**WORK INSTRUCTION**:
Of all the lines below, return only those starting with the line holding "Viewport: 1512px width, 802px height." and going on through the line holding "The height and width of the screenshot is (534, 1024).", exactly as written.

[[ DATA LISTING open ]]

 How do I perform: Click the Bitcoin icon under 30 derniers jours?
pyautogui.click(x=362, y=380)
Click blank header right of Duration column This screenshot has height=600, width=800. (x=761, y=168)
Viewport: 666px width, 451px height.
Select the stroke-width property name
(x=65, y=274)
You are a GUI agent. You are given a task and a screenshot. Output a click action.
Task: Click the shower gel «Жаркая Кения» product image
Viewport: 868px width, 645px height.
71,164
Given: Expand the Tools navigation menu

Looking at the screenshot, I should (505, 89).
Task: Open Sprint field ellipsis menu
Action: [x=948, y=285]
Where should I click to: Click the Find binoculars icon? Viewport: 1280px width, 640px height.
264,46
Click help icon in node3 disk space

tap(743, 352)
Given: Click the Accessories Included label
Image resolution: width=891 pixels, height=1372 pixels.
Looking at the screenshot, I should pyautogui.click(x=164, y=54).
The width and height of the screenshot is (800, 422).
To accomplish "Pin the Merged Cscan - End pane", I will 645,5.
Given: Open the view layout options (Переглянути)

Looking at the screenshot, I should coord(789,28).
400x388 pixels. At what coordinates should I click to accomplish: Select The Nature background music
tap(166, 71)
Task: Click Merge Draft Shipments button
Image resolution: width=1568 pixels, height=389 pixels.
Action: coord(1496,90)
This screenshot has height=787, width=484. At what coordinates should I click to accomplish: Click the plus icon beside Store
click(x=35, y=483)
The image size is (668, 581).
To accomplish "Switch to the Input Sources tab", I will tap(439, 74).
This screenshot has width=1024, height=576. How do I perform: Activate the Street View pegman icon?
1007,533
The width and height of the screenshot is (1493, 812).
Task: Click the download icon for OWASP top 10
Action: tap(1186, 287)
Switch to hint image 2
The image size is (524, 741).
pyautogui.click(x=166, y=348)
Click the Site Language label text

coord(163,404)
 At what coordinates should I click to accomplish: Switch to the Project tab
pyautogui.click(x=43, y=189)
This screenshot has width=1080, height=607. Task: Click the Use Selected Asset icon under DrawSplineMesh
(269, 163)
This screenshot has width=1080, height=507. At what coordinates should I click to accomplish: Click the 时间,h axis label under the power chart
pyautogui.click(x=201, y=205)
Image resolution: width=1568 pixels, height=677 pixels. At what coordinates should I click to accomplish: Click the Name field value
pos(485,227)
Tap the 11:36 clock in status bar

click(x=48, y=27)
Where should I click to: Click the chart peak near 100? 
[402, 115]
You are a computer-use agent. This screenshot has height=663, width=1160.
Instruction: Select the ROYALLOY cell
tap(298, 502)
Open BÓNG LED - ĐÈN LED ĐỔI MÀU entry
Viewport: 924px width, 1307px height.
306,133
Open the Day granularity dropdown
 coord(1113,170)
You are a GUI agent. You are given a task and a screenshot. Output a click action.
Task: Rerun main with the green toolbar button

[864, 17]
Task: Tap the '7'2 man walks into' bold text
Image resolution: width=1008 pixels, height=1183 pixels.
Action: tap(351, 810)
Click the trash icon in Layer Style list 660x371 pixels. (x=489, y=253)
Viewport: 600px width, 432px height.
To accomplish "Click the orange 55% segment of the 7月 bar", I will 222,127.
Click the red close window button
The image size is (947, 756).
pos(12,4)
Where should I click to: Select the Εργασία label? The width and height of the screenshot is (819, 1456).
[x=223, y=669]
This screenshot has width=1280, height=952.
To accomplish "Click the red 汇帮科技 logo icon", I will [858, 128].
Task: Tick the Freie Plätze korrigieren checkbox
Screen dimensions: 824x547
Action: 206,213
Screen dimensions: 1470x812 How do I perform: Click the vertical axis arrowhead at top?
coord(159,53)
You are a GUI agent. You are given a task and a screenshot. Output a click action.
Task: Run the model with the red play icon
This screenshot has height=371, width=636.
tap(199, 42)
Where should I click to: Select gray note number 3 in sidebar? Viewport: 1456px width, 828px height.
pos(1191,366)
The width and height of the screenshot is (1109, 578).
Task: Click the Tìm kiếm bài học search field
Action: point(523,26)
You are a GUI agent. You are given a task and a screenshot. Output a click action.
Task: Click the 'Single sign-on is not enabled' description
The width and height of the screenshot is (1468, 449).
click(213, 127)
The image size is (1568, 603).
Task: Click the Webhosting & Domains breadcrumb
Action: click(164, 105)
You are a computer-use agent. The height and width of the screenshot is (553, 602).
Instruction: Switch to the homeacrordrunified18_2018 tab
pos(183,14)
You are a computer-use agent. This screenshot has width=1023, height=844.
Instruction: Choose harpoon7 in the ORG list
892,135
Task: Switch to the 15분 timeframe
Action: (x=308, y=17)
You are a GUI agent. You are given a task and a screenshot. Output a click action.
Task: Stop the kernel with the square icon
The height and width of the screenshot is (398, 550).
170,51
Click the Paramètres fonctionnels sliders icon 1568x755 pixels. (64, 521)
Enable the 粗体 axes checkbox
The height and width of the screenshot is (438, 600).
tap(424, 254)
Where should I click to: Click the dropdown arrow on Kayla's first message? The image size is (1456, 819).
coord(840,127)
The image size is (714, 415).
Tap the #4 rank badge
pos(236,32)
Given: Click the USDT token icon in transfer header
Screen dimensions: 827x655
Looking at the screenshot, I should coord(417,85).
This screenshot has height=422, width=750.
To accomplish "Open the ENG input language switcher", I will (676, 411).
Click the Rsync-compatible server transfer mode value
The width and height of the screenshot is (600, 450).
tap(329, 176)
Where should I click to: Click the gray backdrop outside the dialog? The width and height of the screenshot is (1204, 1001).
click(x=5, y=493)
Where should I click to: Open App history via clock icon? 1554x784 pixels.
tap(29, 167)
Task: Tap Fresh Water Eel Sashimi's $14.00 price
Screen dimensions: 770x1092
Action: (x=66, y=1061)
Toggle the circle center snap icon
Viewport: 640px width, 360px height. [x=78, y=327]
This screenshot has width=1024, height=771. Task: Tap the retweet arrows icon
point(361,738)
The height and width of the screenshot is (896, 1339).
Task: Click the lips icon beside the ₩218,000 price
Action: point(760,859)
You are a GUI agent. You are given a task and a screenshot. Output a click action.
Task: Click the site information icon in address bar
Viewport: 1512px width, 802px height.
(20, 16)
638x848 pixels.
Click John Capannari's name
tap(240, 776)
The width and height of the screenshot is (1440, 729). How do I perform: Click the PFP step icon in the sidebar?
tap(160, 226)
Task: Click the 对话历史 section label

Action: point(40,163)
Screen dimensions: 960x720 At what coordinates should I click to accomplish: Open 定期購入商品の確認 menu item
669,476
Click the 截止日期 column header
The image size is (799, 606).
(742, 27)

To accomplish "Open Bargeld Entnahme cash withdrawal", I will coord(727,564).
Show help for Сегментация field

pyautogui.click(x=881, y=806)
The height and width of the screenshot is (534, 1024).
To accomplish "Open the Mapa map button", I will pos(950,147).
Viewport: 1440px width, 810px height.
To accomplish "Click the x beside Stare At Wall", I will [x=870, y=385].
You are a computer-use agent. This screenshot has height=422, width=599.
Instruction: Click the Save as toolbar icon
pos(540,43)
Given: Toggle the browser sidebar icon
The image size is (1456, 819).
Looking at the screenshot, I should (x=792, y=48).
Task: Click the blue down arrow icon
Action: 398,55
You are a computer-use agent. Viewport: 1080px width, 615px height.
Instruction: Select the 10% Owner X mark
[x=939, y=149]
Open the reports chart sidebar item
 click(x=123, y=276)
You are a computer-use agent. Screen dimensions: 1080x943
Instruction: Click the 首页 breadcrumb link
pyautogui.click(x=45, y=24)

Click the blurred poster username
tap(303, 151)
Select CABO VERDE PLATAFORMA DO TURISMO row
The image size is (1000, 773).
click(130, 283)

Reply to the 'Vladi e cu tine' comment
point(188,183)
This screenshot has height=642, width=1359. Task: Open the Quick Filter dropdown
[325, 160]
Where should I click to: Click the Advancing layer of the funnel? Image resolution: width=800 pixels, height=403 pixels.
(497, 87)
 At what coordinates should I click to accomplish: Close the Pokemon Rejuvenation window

[[ DATA LISTING closed ]]

**TASK OUTPUT**:
Viewport: 1512px width, 802px height.
(20, 16)
638x848 pixels.
Click John Capannari's name
tap(240, 776)
The width and height of the screenshot is (1440, 729). How do I perform: Click the PFP step icon in the sidebar?
tap(160, 226)
Task: Click the 对话历史 section label

Action: point(40,163)
Screen dimensions: 960x720 At what coordinates should I click to accomplish: Open 定期購入商品の確認 menu item
669,476
Click the 截止日期 column header
The image size is (799, 606).
(742, 27)

To accomplish "Open Bargeld Entnahme cash withdrawal", I will coord(727,564).
Show help for Сегментация field

pyautogui.click(x=881, y=806)
The height and width of the screenshot is (534, 1024).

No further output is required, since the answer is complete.